Studies in other regions of the world have shown similar tendencies in temperature indices as found in our study. For example, [26] in their study found a general warming trend throughout the West African Sahel region during the period from 1960 to 2010, a negative trend in the number of cool nights, and more frequent warm days and warm spells. Also they found that the trend in rainfall related indices was not as uniform as the ones in temperatures with decreased tendency of annual total rainfall and maximum number of consecutive wet days within the study period and that the accumulated rainfall of extremely wet days indicated a positive trend in most locations of the region. Results in this study show all temperature indices except for the diurnal temperature trend that has significant warming trend over the station during the considered period with increased number of cool nights, more frequent warm days and warm spells corroborating recent findings in some parts of Africa including Nigeria [8].

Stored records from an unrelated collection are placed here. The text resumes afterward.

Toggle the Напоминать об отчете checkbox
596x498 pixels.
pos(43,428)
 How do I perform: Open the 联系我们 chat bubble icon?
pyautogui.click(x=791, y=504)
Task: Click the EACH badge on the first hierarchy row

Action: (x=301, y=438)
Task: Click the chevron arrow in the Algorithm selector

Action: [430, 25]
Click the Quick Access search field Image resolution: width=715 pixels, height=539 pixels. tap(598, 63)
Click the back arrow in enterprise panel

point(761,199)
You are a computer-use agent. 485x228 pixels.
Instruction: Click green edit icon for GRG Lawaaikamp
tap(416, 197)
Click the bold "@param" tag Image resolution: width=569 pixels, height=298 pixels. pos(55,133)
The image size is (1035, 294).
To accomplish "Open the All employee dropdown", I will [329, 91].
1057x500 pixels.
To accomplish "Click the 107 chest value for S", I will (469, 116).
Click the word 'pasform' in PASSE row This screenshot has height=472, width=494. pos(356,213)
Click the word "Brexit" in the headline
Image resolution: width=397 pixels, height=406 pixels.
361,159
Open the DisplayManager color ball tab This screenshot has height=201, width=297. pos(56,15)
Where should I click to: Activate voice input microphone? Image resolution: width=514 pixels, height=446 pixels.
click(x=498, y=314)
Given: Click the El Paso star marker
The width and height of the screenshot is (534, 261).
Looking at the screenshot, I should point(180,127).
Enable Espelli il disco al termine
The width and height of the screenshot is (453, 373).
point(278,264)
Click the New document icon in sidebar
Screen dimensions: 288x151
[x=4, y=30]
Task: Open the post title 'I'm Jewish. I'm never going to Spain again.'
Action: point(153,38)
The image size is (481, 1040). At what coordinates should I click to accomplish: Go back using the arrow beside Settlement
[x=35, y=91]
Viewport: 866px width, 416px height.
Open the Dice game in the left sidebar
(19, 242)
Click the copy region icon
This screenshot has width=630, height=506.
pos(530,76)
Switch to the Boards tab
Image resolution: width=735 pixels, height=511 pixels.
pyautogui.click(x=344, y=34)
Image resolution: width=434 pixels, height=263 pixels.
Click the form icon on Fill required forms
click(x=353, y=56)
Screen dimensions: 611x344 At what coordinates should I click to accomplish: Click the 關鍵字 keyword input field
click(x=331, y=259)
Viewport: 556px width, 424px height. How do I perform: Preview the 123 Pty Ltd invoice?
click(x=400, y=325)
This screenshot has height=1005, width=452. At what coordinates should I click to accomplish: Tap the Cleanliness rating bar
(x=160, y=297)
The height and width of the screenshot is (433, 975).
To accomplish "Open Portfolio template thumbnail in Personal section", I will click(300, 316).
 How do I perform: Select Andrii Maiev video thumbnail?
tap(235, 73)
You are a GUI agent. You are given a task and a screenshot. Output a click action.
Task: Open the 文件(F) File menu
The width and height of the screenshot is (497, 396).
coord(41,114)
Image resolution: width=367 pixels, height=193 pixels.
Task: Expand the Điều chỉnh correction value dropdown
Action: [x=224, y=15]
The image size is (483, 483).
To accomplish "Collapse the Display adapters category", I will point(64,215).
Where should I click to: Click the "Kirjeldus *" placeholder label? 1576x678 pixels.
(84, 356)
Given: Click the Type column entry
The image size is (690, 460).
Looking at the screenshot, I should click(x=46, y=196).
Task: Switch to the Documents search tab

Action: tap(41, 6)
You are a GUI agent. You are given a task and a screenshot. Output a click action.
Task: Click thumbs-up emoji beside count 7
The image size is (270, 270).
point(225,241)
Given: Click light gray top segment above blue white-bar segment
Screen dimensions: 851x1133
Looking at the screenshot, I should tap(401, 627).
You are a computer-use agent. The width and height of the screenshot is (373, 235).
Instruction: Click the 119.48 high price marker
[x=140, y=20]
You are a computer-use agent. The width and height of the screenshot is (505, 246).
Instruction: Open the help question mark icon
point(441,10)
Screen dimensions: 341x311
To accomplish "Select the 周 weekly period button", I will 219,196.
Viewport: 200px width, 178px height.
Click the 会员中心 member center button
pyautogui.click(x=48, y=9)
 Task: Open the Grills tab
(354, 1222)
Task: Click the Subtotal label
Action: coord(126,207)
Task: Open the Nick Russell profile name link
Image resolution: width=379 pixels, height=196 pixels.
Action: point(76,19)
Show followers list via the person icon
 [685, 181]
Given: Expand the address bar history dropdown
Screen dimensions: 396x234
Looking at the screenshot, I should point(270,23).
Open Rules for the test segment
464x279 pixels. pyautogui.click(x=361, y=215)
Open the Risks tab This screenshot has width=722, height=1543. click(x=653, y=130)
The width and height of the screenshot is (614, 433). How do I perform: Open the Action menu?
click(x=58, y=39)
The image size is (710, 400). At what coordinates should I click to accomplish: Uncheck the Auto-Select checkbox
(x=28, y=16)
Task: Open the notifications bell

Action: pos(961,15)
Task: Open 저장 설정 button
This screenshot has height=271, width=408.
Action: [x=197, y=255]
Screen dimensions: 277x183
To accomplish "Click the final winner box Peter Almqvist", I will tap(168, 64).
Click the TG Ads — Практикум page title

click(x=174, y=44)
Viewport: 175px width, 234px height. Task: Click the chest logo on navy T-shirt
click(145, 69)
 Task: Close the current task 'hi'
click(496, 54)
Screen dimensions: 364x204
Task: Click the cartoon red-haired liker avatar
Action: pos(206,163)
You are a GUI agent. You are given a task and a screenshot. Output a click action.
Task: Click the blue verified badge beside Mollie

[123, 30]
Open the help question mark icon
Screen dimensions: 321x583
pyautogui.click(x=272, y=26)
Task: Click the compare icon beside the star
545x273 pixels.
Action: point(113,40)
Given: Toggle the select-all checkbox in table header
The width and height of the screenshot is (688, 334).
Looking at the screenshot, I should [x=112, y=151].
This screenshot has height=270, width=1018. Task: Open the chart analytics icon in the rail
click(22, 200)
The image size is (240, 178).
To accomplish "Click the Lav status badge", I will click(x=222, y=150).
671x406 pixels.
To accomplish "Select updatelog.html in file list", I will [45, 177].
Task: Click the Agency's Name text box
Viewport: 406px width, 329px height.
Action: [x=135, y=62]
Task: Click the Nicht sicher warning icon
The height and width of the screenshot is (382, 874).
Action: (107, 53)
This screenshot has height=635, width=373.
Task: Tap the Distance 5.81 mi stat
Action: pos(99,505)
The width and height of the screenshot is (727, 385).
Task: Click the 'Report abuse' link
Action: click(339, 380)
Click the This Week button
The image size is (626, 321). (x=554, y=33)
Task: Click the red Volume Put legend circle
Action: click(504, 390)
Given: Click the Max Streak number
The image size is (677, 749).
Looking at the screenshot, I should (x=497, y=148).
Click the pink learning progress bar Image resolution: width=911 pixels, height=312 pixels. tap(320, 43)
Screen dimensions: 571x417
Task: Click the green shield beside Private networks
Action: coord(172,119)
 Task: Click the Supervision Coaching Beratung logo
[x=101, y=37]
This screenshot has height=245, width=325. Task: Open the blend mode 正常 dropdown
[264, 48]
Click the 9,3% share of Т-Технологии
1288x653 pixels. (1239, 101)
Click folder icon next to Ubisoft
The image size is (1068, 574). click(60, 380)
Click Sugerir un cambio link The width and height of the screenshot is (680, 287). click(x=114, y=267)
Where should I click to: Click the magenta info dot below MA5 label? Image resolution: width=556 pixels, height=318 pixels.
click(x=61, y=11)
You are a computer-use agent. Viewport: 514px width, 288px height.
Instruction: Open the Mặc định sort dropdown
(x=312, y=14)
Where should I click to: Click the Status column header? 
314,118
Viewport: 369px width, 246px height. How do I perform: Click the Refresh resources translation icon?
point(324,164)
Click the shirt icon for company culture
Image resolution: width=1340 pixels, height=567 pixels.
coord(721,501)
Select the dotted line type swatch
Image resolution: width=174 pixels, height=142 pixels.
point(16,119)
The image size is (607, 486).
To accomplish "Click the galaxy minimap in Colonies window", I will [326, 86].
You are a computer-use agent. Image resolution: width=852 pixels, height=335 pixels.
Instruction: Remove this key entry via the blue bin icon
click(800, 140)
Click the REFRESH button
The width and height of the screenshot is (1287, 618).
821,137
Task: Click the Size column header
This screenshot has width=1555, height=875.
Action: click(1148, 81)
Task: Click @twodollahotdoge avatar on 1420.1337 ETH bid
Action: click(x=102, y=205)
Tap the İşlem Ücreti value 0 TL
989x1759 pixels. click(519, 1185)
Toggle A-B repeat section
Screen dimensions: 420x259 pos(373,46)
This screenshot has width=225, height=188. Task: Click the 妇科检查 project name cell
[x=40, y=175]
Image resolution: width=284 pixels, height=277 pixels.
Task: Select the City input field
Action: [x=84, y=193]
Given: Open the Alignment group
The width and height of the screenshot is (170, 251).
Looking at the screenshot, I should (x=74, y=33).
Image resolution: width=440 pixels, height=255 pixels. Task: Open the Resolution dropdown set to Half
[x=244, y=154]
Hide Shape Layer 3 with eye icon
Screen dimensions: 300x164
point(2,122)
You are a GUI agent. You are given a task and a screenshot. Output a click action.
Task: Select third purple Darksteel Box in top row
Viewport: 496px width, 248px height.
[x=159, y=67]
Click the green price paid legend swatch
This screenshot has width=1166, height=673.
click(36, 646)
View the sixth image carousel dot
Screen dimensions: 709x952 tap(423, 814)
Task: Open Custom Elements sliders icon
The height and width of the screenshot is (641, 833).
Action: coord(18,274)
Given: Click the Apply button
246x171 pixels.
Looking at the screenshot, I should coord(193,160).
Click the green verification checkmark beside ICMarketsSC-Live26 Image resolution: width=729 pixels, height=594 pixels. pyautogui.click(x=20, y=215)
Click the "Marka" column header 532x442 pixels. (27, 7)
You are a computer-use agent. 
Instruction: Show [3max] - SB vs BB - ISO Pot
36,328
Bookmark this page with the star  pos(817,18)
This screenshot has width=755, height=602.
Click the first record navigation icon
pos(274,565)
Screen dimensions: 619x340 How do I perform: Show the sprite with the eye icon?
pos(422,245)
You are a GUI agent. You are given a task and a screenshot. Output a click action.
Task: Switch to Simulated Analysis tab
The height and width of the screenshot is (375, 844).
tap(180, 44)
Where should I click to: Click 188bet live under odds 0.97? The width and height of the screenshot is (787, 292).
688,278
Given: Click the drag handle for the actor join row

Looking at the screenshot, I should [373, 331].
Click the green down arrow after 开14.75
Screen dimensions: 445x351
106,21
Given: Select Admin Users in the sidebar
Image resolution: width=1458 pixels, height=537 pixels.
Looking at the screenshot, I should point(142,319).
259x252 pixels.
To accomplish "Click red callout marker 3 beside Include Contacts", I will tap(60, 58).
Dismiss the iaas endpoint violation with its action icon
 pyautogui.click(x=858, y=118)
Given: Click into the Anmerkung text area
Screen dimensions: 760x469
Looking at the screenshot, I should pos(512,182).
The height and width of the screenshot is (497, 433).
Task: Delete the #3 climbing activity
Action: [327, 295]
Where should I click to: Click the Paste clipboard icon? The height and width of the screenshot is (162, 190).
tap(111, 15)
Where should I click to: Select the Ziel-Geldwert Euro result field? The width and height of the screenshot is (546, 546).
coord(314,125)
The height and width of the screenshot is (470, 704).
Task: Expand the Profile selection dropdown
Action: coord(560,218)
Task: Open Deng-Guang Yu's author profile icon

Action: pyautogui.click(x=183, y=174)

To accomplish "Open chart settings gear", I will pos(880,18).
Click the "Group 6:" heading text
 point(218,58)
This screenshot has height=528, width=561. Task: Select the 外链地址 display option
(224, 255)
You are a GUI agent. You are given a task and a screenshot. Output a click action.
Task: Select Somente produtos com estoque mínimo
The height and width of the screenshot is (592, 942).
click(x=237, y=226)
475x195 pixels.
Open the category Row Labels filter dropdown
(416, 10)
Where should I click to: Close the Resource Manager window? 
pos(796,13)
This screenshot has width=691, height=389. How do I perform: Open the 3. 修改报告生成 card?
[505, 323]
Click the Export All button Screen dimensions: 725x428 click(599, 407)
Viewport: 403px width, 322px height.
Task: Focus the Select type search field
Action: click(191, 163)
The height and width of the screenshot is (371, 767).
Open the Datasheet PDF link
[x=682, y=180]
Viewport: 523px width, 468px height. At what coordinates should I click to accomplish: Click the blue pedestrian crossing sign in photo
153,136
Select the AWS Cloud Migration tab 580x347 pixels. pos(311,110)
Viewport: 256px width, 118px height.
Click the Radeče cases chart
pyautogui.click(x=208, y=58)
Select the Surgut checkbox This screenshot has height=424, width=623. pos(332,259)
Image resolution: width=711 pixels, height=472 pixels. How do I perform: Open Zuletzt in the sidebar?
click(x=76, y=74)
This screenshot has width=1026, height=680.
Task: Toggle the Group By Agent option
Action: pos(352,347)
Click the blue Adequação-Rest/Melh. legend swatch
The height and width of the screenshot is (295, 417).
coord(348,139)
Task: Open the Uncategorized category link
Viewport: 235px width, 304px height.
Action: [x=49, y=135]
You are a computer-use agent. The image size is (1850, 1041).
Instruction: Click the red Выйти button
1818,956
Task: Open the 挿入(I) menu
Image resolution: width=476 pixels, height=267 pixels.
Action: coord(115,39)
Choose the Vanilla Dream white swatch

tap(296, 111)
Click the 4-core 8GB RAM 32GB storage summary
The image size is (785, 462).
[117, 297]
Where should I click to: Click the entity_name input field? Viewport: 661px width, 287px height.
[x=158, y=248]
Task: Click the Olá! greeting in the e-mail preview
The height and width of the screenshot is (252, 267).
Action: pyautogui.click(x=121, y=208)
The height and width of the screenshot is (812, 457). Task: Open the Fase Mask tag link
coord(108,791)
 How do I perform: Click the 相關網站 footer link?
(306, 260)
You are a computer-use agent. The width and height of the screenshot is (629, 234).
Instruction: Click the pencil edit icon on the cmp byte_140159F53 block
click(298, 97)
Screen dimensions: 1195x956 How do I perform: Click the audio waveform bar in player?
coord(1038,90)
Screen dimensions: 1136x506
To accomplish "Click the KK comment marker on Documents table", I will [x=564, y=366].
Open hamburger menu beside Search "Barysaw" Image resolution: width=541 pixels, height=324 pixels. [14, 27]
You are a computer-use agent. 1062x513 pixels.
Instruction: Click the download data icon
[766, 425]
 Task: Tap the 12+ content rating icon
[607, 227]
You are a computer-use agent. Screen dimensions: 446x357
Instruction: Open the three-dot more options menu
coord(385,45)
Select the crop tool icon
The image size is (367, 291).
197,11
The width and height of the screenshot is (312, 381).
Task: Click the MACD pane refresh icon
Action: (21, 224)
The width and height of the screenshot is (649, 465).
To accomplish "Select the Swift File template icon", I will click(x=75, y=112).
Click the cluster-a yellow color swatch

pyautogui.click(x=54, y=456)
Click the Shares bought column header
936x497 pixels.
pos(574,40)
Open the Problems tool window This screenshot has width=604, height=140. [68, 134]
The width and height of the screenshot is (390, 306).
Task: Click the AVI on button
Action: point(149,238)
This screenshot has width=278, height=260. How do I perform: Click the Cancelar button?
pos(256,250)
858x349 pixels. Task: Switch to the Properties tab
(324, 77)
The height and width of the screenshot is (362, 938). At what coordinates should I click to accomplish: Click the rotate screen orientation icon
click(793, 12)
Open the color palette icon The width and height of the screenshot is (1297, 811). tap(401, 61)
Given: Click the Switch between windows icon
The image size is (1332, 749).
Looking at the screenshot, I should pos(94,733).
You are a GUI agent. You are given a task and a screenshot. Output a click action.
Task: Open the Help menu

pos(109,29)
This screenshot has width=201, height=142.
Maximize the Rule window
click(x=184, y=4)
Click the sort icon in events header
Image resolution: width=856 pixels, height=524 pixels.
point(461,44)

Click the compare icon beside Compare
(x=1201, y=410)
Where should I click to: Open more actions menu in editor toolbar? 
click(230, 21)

However, all the rainfall indices showed slight increase in annual total rainfall (0.486 mm per year), decrease in maximum number of consecutive wet days (−0.047 days per year), and increase in extremely wet days (0.659 days per year). These remarkable changes are not different from that obtained and reported globally in some regions of the world [27]. These observed changes in climate may result in an increasing demand for domestic energy for cooling and a higher evaporation rate from water bodies and irrigated crop.

5. Conclusion

The study showed that temperature indices over Kano indicate warming trend since 1960, while for the rainfall indices there were slight increase in annual total rainfall, decrease in maximum number of consecutive wet days, and increasing trend of extremely wet days. Similar observed trend has raised eye brows and has become bone of contention globally as it has serious implications on the economy. This inevitable climate effect which needs to be adapted to may cost this region expending on some resources. The observed changes may result in an increasing demand for domestic energy for cooling and a higher evaporation rate from water bodies and irrigated crops which is a major practice in this region, and a lower performance of agricultural crops and livestock. It is therefore paramount for policy makers to ensure investment and promotion of more energy efficient infrastructure and domestic appliances as well as encouraging low cost and environmentally friendly energy production systems in order to cope with these extreme weather and climate events.

Conflict of Interests

The authors declare that there is no conflict of interests regarding the publication of this paper.

Acknowledgments

The authors acknowledge the Nigerian Meteorological Agency, Global Precipitation Climatology Centre, and the Climate Research Unit for the use of their data for this work. The authors also thank the R foundation and CCI/CLIVAR/JCOMM Expert Team on Climate Change Detection and Indices (ETCCDI) for the use of their software for analysis. The effort of anonymous reviewers is also acknowledged.